Às vezes, o que os herdeiros realmente desejam, não é receber a igualdade no quinhão, mas um gesto afetuoso, mas a ausência desse afeto, afeta como os herdeiros conduzem o inventário.


Se o quinhão doado provém da chamada legítima (que corresponde a 50% do patrimônio da pessoa), ocorreu a antecipação de herança, diante disso, aquele beneficiado, deverá levar esses bens à colação.


Ensina Dias (2020, p. 215):

Os herdeiros que recebem doações em vida, quando da morte do doador, precisam trazê-las à colação. Esta obrigação é imposta aos descendentes (CC 2.002) e aos cônjuges (CC 2.003) para igualar as legítimas. Isso porque doações dos ascendentes aos descendentes são reconhecidas como adiantamento de legítima (CC 544).

Caso não exista mais o bem, a devolução será feita sobre o valor estimado ao tempo da doação, para que a igualdade das quotas seja respeitada entre os herdeiros necessários. A colação é fruto de uma doação sem orientação jurídica.


Existe o "herdeiro-sem ocupação" que frequentemente desperta a indignação daqueles que dedicaram suas vidas ao estudo e ao trabalho, pois se veem obrigados a compartilhar a herança com aquele que não se esforçou da mesma maneira e, muitas às vezes, desfrutou de muitos mais benefícios. No entanto, é importante salientar que a falta de ocupação ou de uma carreira não invalida o direito dos herdeiros à parte da herança.


Outro fator que contribui para a morosidade do inventário, custas e tributos. Há a possibilidade de requerer a gratuidade das custas, assim como cada estado tem seus critérios para atribuir a isenção fiscal.


Os valores não recebidos em vida pelo falecido, correspondente a remuneração, rendimentos de aposentadoria e pensão, honorários, PIS, PASEP, FGTS, são isentos, porém, devem ser declarados para ser possível partilhar esses valores entre os herdeiros no inventário.


O Superior Tribunal de Justiça (STJ) decidiu que não é mais necessário apresentar comprovação de pagamento do Imposto sobre Transmissão Causa Mortis e Doação (ITCMD) no arrolamento sumário a fim de homologar a partilha de bens.


Os herdeiros continuam obrigados a demonstrar o pagamento dos devidos tributos. A partilha não será homologada caso exista uma dívida pendente, como, por exemplo, o pagamento do IPTU. As obrigações de quitar o ITCMD permanecem inalteradas, porém, agora, o imposto pode ser recolhido após a conclusão do processo judicial.


O Projeto de Lei 606/22 permite a realização de inventário e partilha extrajudiciais, por escritura pública, mesmo no caso de existência de testamento, menores ou incapazes.

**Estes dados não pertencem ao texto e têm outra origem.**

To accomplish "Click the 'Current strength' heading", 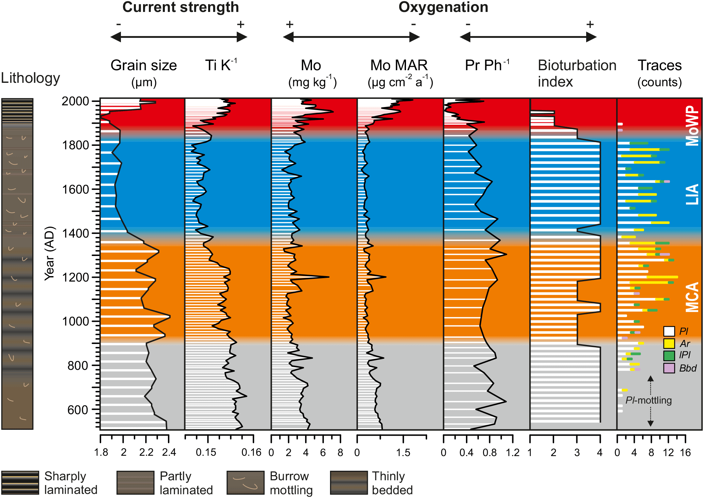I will pyautogui.click(x=181, y=7).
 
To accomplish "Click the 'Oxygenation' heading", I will pyautogui.click(x=443, y=7).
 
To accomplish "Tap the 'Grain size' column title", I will pyautogui.click(x=144, y=65).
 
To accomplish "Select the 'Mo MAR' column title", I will pyautogui.click(x=399, y=65).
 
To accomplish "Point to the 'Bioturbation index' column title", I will pyautogui.click(x=577, y=73).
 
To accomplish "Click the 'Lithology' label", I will pyautogui.click(x=30, y=78).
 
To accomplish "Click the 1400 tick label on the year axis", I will pyautogui.click(x=75, y=233).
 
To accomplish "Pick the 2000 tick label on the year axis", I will pyautogui.click(x=75, y=101).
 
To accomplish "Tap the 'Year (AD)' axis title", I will pyautogui.click(x=50, y=253).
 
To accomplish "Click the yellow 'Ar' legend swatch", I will pyautogui.click(x=669, y=343).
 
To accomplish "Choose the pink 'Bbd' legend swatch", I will pyautogui.click(x=669, y=368).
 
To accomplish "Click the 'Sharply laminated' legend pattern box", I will pyautogui.click(x=20, y=483).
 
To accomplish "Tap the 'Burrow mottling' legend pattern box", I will pyautogui.click(x=246, y=483).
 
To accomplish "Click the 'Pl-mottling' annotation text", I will pyautogui.click(x=648, y=400).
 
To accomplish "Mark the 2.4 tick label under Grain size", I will pyautogui.click(x=169, y=452).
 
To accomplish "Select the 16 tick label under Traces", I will pyautogui.click(x=685, y=452).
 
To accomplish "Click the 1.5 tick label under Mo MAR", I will pyautogui.click(x=403, y=452).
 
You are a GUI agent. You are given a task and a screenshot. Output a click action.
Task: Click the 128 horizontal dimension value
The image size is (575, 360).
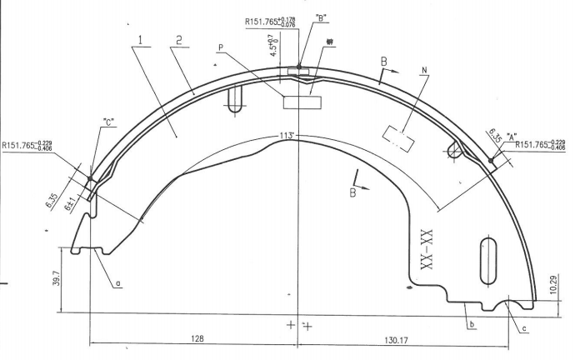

Lembre-se de que o objetivo do inventário é distribuir os bens, considerando a vontade do falecido, alinhado à legislação vigente. Mantenha esse objetivo em mente durante todo o processo. Considere a possibilidade de contratar um mediador profissional. Reconheça que cada herdeiro pode ter uma conexão emocional diferente com os bens e respeite esses sentimentos. Evite influências externas, como a opinião de amigos ou parentes não envolvidos diretamente no processo.


Lidar de forma colaborativa e respeitosa é fundamental para minimizar conflitos entre os herdeiros, e permitir a celeridade do inventário. Reconheça que o processo de inventário pode ser emocional e desmoralizado. Tenha paciência e compreenda que todos os herdeiros estão lidando com a perda de um familiar. Muito além de ter como o objetivo a partilha de bens, preservar o relacionamento familiar pode ser valioso.